> _GIVEN PASSAGE_
-----
A Former Student of Mine
At first I thought it was going to be about Twilight and Celestia but I was pleasantly surprised. A nice insight into how Cheerilee had taught the children of Ponyville. Sweetie Belle and Cheerilee are both in-character. Though I'm a little disturbed that Cheerilee had been contemplating suicide, at least that was implied right in the last line. I'm not sure if that was intentional on the author's part.

A Couple of Tossers
Amusing and totally not a vulgar title aside, the story is silly and it doesn't shy away from that. Also, poor Shining Armor, he's getting the couch for the rest of his life. Everyone's in-character and this could almost be one of the episode, if a little more silly than usual (it wouldn't be out of place in an Andy Price issue though). The story is light and fun and enjoyable.

Hospice
A cutie mark story! Also, a sad one. The ending is touching but I wish there was more emotion when Lily was observing the nurses, and more questions and the story would be so much better.

Apprentice
Formatting needs some help, especially when it doesn't follow the writeoff rule. The writing is a little telly, with a few no-nos like writing actual numbers in dialogue and some conjoined action and exposition paragraphs. The writing overall wasn't bad, just formatting issues and I wish there was better tension between Daring and RD (shown, rather than told). It's a good try for a beginning author, I'm guessing.
-----
> _DATA SHOWN_
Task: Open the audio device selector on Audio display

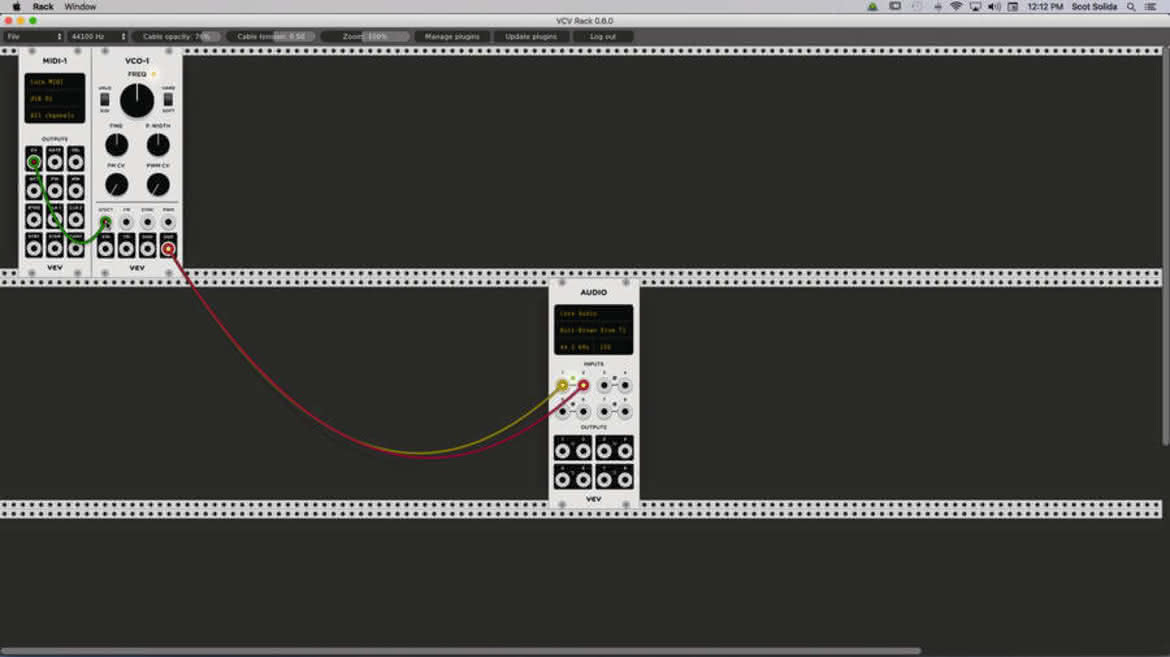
-----
> _SET OF TASKS_
(1) In the story reviews, what does the reviewer say Shining Armor is getting for the rest of his life?
(2) Write the next part of the story reviews, picking up after their last sentence.
The material is separate from the story reviews and unrelated to them.

> _EXPECTED OUTPUTS_
(1) The couch.

(2)
Rattlers
The story is well written, though I find the horror a little lacking. RD and Rarity are in-character but the tension is kind of lacking. I'm thinking a bit more action with the Rattlers would be better. The ending though, is what pulled the story up some. The last line is actually great. (And that is how you do a bone pun, RD from Rainbow Dash Can't Make Skeleton Jokes to Save Her Life.)

Everypony loves long sunsets
A cute little story. I wish the author did more with the antics of the sun and the moon, at least extend the interactions of the sun and moon longer.

Where the Sun Goes When it Sets
I'm not sure what to think of this one. On one hand the story is nicely written and the narrator decently fleshed out but I still find something lacking. Maybe it was because the narrator was given the answer instead of having realized it herself/himself.

The Slow Fall of an Unfamiliar Star
Ooooh. Sunset Shimmer just before EqG happened. It's a really nice look into her relation with Flash Sentry and her motives for the first movie's events. Though the whole thing is a little undermined by a comment from Sunset herself in Rainbow Rocks but it doesn't take away from the story when seen only from the perspective of the first movie.

Depths
The story is simple, emotive and I like it for that. The madness of Twilight gets gradually explained, which is a nice touch. I just hope there was more explanation on how Twilight got "afflicted" in the first place and the "entity" inside the maelstrom though.

The Dragon's Riddle
Nice world-building on this one. I'm not one much for riddles (I'm not good with one) so I can't really tell if the riddle portion are good. On the whole, the story is well written, with that epic feeling emanating.

Community Announcements
Welcome to Night Vale Hollow Shades. I'm not too familiar with the podcast but I think it captured the essence of the podcast decently, with its vague horror couched in announcements. My only gripe is it wasn't Fridge Horror enough.

On the Trail We Blaze
Subtle Trixie/Twilight shipping. The interactions between the two of them are great and the author can definitely expand this into a one-shot. There isn't much to the story otherwise, however.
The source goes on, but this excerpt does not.